消防団の起源 印刷用ページ

最終更新日:
2019年4月1日
 江戸時代の幕府は、頻繁に発生する火災に対処するため、旗本を使った「定火消」や大名に命じた「大名火消」といった火消しを常設しました。しかし、これらの火消しは、もっぱら江戸城や武家屋敷を重点とした消防組織であったため、一般町民が住む地域での火災にはあまり役立ちませんでした。
 そこで、当時の南町奉行であった大岡越前守は、「町人は町人の手で家屋敷を守る」という発想から、「町火消」を組織しました。この町火消は、鳶職や大工といった生業を持つ人々で構成され、いったん火災が起これば火消しとして消火作業に従事するという、現代の消防団の土台となる組織でした。

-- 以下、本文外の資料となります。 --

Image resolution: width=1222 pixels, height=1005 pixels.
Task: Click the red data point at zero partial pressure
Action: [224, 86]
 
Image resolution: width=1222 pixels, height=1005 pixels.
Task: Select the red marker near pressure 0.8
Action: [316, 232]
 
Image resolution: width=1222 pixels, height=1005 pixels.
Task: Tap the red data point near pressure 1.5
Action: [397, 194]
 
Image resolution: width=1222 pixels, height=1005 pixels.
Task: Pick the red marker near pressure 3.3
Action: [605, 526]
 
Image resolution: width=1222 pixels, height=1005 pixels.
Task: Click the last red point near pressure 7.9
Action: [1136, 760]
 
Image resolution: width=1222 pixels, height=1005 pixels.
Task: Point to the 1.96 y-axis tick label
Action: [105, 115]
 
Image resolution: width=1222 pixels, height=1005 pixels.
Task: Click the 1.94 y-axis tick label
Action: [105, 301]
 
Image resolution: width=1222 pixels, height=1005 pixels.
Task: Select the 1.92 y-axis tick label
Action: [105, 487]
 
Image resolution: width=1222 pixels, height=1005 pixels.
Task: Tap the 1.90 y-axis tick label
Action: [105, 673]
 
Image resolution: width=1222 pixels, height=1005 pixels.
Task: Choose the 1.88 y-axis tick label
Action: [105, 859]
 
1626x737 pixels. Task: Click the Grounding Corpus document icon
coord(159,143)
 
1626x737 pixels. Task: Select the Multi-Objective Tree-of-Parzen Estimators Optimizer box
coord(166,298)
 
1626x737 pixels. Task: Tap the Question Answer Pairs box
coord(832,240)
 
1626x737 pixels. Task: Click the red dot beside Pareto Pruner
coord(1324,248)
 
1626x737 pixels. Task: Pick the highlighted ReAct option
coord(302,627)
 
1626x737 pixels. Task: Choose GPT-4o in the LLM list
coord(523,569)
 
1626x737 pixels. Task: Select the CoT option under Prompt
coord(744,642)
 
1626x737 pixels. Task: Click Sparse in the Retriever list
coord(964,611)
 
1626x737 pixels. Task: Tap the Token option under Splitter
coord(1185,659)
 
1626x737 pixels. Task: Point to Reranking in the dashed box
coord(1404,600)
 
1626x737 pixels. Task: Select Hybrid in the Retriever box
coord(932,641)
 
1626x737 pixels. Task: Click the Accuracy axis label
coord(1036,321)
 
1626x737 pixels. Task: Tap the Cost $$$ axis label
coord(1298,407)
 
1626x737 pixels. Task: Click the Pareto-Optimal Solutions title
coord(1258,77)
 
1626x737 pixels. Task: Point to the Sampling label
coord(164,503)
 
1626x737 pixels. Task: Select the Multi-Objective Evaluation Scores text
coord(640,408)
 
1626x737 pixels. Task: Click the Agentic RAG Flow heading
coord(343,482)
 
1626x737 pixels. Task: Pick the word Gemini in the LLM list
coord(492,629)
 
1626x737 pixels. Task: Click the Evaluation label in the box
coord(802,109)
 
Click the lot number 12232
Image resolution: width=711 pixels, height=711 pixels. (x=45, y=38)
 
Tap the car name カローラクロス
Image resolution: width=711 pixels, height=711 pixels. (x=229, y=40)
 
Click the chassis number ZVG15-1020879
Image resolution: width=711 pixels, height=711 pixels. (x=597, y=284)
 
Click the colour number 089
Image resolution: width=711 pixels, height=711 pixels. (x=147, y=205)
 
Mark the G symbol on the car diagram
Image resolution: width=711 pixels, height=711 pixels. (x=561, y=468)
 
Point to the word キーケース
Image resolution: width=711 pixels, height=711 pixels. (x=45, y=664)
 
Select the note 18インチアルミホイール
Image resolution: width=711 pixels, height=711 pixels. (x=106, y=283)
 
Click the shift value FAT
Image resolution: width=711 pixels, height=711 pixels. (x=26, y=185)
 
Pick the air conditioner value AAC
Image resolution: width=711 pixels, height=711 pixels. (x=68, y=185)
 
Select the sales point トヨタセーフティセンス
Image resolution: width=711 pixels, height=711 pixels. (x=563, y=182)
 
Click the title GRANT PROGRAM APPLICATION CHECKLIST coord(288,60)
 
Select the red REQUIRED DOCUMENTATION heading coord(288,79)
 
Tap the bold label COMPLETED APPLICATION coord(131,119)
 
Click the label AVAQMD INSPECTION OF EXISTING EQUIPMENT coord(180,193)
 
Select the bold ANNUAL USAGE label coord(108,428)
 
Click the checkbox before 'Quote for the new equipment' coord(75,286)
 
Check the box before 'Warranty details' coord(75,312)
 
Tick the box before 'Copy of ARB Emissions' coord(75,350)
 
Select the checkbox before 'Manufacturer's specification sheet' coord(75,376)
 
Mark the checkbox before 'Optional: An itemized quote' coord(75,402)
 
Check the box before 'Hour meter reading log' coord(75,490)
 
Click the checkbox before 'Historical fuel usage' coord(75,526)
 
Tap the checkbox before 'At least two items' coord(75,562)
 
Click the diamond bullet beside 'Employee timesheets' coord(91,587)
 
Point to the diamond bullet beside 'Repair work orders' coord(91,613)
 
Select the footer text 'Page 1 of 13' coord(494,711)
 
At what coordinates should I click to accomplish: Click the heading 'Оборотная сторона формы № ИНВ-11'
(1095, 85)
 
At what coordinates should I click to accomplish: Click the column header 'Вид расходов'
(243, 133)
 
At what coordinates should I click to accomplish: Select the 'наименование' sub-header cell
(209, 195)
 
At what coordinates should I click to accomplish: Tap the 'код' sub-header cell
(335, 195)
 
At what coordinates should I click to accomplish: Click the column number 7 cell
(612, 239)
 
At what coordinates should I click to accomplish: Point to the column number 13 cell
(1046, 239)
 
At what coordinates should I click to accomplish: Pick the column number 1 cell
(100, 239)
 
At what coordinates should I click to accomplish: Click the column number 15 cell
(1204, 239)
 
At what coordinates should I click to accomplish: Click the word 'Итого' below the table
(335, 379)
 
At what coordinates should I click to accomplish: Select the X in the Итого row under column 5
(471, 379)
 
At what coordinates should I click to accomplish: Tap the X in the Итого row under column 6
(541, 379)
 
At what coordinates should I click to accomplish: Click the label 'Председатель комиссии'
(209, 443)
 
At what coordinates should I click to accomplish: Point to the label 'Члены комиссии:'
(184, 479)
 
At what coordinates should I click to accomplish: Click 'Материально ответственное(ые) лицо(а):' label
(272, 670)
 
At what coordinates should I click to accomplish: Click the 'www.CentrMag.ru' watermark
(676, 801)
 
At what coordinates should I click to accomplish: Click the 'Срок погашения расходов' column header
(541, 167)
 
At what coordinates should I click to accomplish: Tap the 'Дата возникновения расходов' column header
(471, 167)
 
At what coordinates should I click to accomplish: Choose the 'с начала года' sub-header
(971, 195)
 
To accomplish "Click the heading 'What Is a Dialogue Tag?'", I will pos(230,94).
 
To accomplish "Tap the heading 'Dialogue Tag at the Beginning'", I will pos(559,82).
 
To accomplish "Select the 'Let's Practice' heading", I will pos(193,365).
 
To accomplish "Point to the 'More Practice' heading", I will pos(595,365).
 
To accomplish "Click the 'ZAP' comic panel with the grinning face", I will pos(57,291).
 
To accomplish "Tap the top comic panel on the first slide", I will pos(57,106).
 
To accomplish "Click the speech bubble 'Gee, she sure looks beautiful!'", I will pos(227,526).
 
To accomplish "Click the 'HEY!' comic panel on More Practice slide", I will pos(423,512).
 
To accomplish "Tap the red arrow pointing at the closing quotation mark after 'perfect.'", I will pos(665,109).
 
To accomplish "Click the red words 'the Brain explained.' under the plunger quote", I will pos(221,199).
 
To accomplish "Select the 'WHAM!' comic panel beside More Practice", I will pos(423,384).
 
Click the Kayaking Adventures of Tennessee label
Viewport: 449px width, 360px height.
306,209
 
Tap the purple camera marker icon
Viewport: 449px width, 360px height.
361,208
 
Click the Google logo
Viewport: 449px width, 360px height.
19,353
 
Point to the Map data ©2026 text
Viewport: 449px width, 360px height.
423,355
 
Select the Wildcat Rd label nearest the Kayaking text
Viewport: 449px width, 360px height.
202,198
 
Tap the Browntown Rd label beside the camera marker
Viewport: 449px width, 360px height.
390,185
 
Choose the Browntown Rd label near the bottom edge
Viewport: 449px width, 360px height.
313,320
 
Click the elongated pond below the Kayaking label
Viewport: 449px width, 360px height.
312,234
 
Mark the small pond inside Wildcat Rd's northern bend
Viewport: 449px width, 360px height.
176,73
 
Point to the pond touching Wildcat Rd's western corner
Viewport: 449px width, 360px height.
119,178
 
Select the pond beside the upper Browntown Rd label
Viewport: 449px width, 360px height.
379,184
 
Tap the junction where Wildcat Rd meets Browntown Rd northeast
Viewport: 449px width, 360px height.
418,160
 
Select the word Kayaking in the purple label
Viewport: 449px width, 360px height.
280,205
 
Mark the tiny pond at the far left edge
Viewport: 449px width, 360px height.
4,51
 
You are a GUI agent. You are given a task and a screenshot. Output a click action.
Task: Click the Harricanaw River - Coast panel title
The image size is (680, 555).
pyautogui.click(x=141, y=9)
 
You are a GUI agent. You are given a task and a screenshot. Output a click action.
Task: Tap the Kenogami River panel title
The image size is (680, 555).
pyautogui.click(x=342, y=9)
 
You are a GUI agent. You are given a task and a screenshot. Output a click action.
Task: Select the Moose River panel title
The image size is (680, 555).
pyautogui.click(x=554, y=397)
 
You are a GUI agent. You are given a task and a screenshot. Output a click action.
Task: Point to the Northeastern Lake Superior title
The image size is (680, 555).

明治時代になり、「火消」という呼び名は「消防」という名前に改められ、「町火消」も「消防組」という新しい名前に生まれ変わりました。その後、大戦の時代には、「警防団」という呼び名のもと防空監視や空襲下の救援活動などにも従事することとなりましたが、終戦後の昭和23年「消防組織法」が施行され、市町村長が管理する「消防団」という組織が確立されたのです。
 江戸時代の町火消から、消防組、警防団、そして消防団と300年余りの時代を経ても、「自らのまちは自らで守る」という崇高な精神は、現在でも脈々と受け継がれています。